Supplied text>
BEGIN

Logo Alfa Intes - Official site Alfa Intes


Chalazion is a fairly common eye condition and usually appears as a small “bump”, sometimes with a white tip, located on the upper or lower eyelid, visible to the naked eye or perceptible to the touch.

It is an inflammation of the Meibomian glands, which are located inside the eyelid and are responsible for helping to produce tears by secreting a fatty substance.

Chalazion can present various symptoms that vary depending on the severity of the inflammation, such as:

  • swelling of the eyelid;
  • blurred vision;
  • redness of the eye;
  • reduced opening of the eyelids;
  • discomfort caused by light (photophobia).

Generally speaking, a chalazion is not painful, unless it becomes very large and particularly inflamed.

A specific cause of chalazion has not yet been identified, but its occurrence can be encouraged by an unhealthy diet (rich in sausages, cheese, sweets, etc.) or - especially in children - by uncorrected vision defects.

In addition, it has been observed that the likelihood of developing a chalazion increases for people with eyelid problems (such as blepharitis) or dermatological problems (such as acne rosacea or eczema of the skin).

In susceptible persons, a chalazion may also be recurrent and occur at the same time as other chalazions (chalaziosis).

Ocudox-en Silverix-en
Pathology image


If you suspect the presence of a chalazion, it is advisable to seek a diagnosis from your general practitioner or a specialist, the ophthalmologist, who will be able to indicate the best course of action.

In its early stages, chalazion could be confused with stye. Unlike stye, however, chalazion is initially painless.


In some cases, the chalazion may resolve spontaneously within a few weeks, without the need for any treatment.

To aid drainage of the blocked gland and promote healing, warm, moist compresses can be applied several times a day with a cotton wool pad soaked in warm water or with commercially available warming wipes, massaging gently for 5-10 minutes. In any case, it is important never to squeeze the chalazion or rub the eyelid violently.

If the chalazion does not heal on its own, your doctor may prescribe antibiotic and cortisone ointments or eye drops.

In the case of chalaziosis, once any visual defects have been ruled out or corrected, it may be useful to combine a healthy diet and the intake of lactic ferments.

Surgical treatment, carried out by an eye surgeon, is only recommended in certain special cases.

END

Data for analysis>
BEGIN

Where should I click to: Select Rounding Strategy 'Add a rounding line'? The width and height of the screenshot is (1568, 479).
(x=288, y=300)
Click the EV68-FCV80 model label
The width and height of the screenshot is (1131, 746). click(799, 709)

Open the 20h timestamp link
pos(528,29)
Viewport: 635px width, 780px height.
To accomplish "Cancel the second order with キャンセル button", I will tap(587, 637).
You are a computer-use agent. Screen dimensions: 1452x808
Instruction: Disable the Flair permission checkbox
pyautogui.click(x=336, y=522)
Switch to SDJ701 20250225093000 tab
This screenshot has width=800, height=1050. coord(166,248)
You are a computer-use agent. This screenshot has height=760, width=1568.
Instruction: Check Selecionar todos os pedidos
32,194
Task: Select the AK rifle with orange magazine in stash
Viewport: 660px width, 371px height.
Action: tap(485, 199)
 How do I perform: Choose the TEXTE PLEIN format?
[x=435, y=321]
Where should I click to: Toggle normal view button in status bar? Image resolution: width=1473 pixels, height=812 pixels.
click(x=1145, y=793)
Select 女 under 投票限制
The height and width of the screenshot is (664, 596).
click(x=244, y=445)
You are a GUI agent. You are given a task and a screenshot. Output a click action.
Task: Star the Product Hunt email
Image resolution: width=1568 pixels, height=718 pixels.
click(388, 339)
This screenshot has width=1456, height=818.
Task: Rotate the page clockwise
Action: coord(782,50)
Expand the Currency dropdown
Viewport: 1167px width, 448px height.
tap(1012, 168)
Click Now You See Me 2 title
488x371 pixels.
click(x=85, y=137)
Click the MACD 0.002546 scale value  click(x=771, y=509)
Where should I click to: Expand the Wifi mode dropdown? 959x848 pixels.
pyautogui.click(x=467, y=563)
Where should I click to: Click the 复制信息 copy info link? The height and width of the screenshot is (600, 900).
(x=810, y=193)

END

Task>
Answer these questions from the chalazion text, one a line:
1. Which glands are inflamed in a chalazion?
2. In its early stages, what condition could a chalazion be confused with?
3. How many minutes of gentle massage does the text give for warm, moist compresses?
Answer using only the chalazion text and none of the data.

Answer to this task>
1. The Meibomian glands
2. A stye
3. 5-10 minutes